Le spectacle terminé, tous s'en allaient. « Si tu caftes, on te bute ! » éructait Porc en le gratifiant d'un dernier crachat dans les yeux. « Ouais, on te bute ! » répétait le chœur des suiveurs. Hillel restait par terre, comme un scarabée qu'on aurait mis sur sa carapace, puis, l'agitation dissipée, il se relevait, attrapait son ballon, et pouvait enfin accéder au terrain de basket désert. Il tirait des paniers, jouait des matchs imaginaires, et rentrait chez lui pour l'heure du dîner. Lorsque Tante Anita découvrait sa silhouette déglinguée et ses vêtements déchirés, elle s'écriait épouvantée : « Hillel, mon Dieu, que s'est-il passé ? » Et lui d'un sourire éclatant, masquant sa peine pour ne pas en faire à sa mère, répondait : « Oh rien, on a juste fait un match du tonnerre, M'an. »

À une vingtaine de miles de là, dans les quartiers Est de Baltimore, Woody était le pensionnaire d'un foyer pour enfants difficiles dont le directeur, Artie Crawford, était un ami de longue date d'Oncle Saul et Tante Anita. Ils y étaient des bénévoles actifs : Tante Anita organisait des consultations médicales gratuites, tandis qu'Oncle Saul avait mis sur pied une permanence juridique pour aider les pensionnaires et leurs familles dans leurs démarches administratives et procédures diverses.

Woody avait le même âge que nous, mais il était l'exact opposé d'Hillel : il était physiquement beaucoup plus mûr et développé, et paraissait nettement plus vieux. Loin de la douceur d'Oak Park, les quartiers Est de Baltimore étaient rongés par une criminalité explosive, le trafic de drogue et la violence. Le foyer avait de la peine à assurer la scolarisation des enfants, qui se laissaient dévorer par leurs mauvaises fréquentations et pour qui l'appel de la reconstruction d'une cellule familiale manquante autour d'un gang était grand. Woody était de ceux-là : un enfant bagarreur mais pas mauvais, facilement influençable et sous l'emprise d'un garçon plus âgé que lui, Devon, tatoué, vendeur de drogue occasionnel et qui ne se séparait jamais d'un pistolet rangé dans son caleçon et qu'il aimait exhiber à l'abri d'une ruelle.

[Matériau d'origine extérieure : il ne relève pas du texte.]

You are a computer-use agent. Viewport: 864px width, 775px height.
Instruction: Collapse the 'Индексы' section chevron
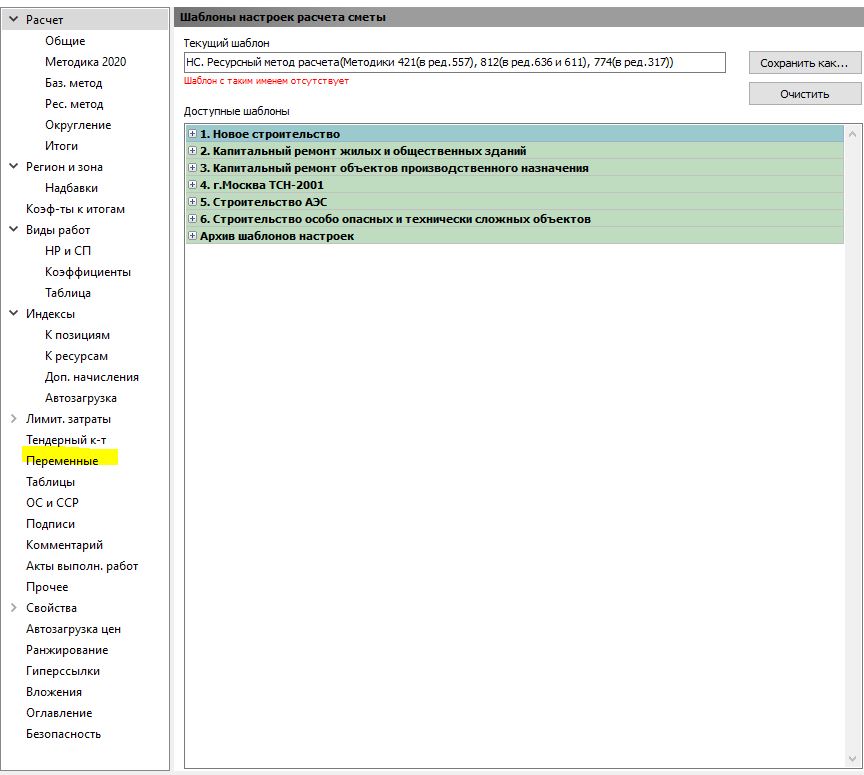click(x=14, y=314)
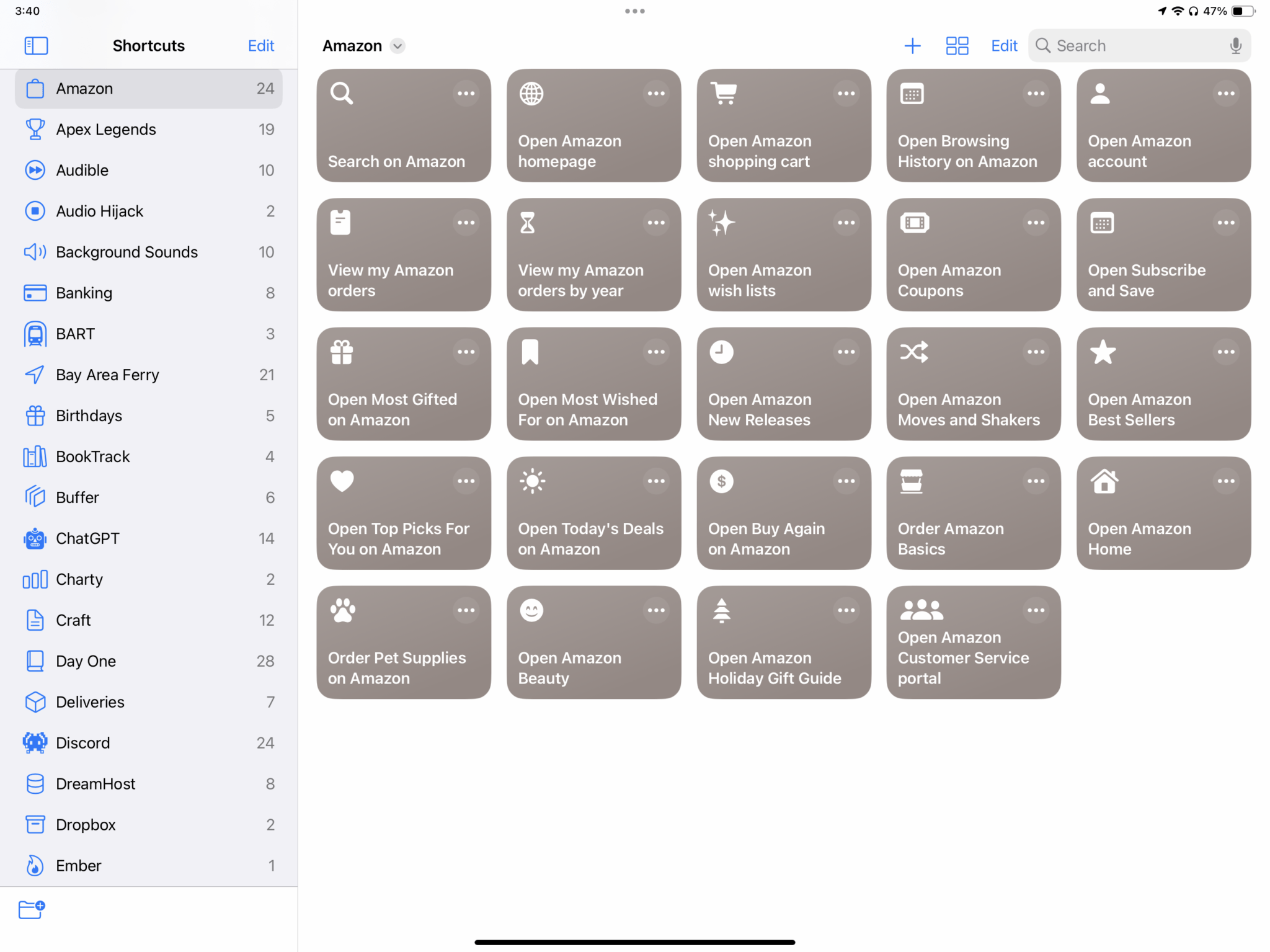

Oncle Saul connaissait Woody pour avoir dû intervenir à plusieurs reprises pour lui. C'était un enfant adorable et poli, mais comme il passait son temps à se battre, il finissait régulièrement par se faire ramasser par une patrouille. Oncle Saul l'aimait bien parce qu'il se battait toujours pour une cause noble : une mamie qu'on avait insultée, un ami dans le pétrin, l'un de ses camarades de foyer plus petit qu'on rackettait ou qu'on bousculait, et le voilà qui allait rendre la justice avec ses poings. Chaque fois qu'il avait dû intervenir en sa faveur, Oncle Saul était parvenu à convaincre les policiers de relâcher Woody sans entamer une procédure. Jusqu'au soir où Artie Crawford, le directeur du foyer, lui téléphona relativement tard pour l'informer que Woody avait de nouveau des ennuis et que, cette fois-ci, c'était très grave : il avait frappé un policier.